◆ **To do**
Omitting all pictures, print the lines of the listing from the one containing "The image size is (1024, 773)." through the final line, both ends included, with no other text.

◆ **Provided records**
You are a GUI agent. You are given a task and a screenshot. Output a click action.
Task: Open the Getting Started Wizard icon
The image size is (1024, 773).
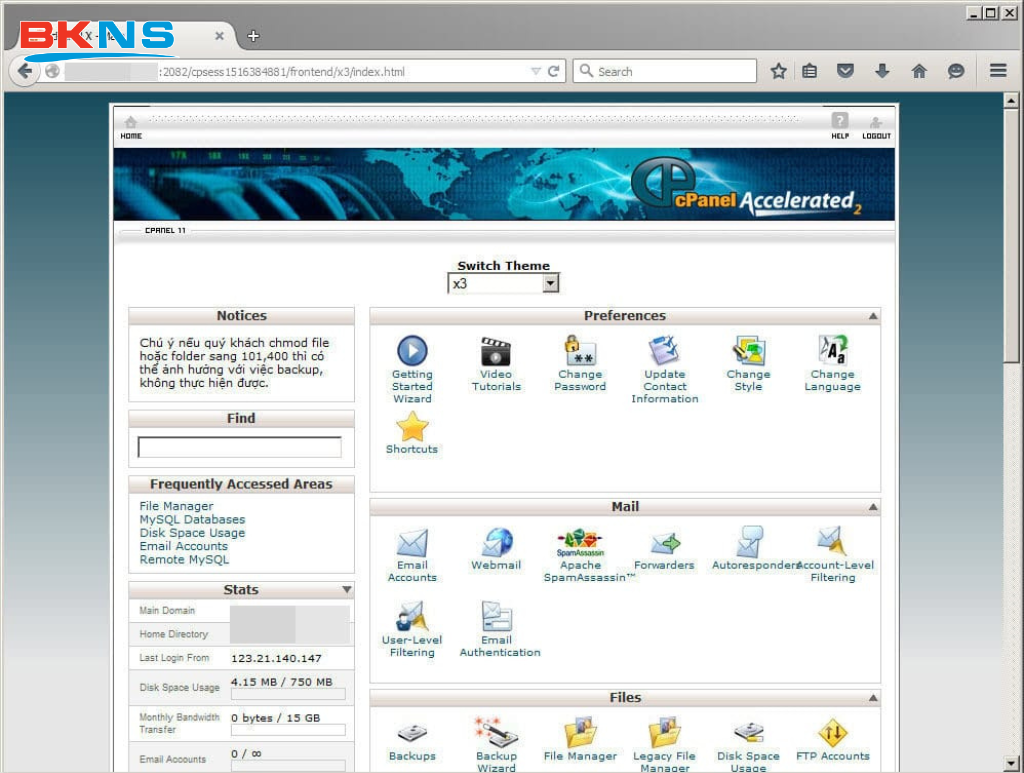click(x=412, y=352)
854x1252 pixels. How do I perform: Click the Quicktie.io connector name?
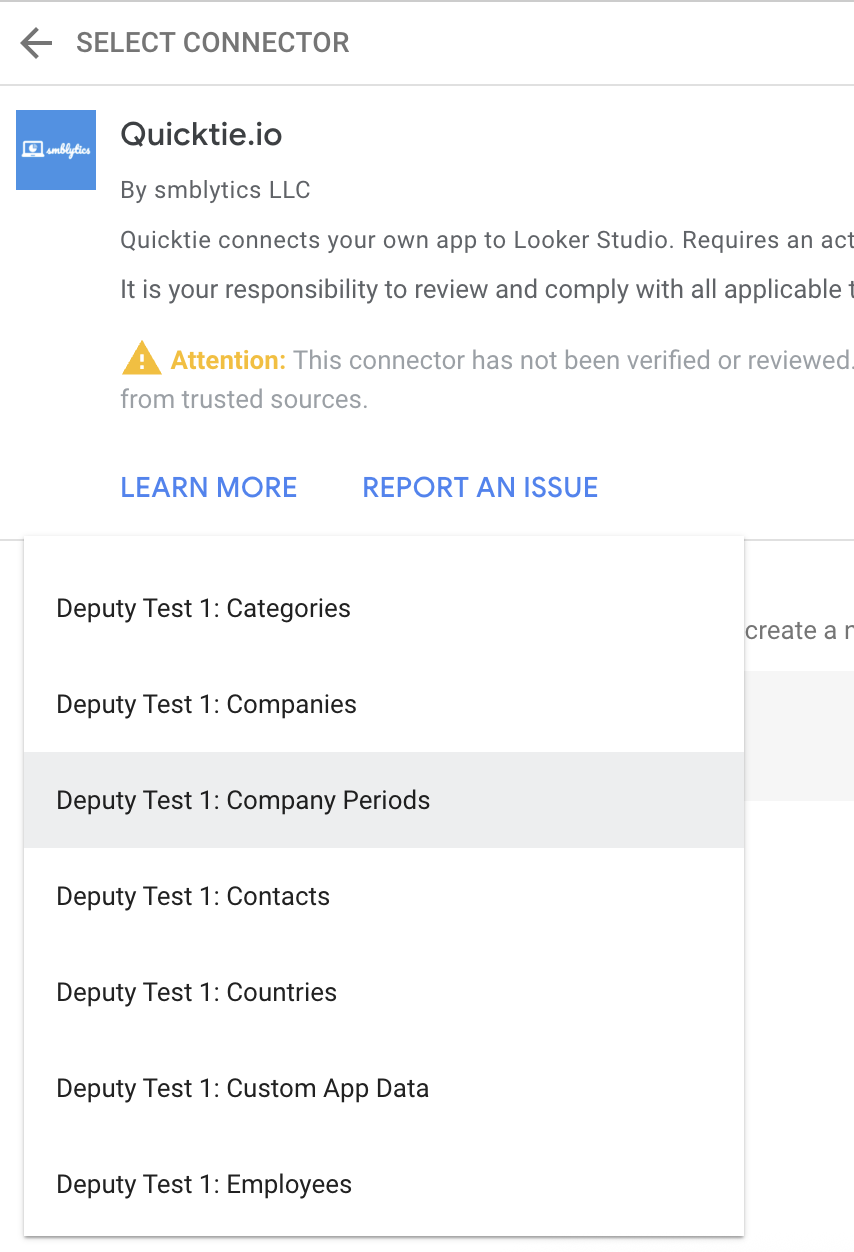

◆ **Exercise output**
The image size is (1024, 773).
click(x=412, y=352)
854x1252 pixels. How do I perform: Click the Quicktie.io connector name?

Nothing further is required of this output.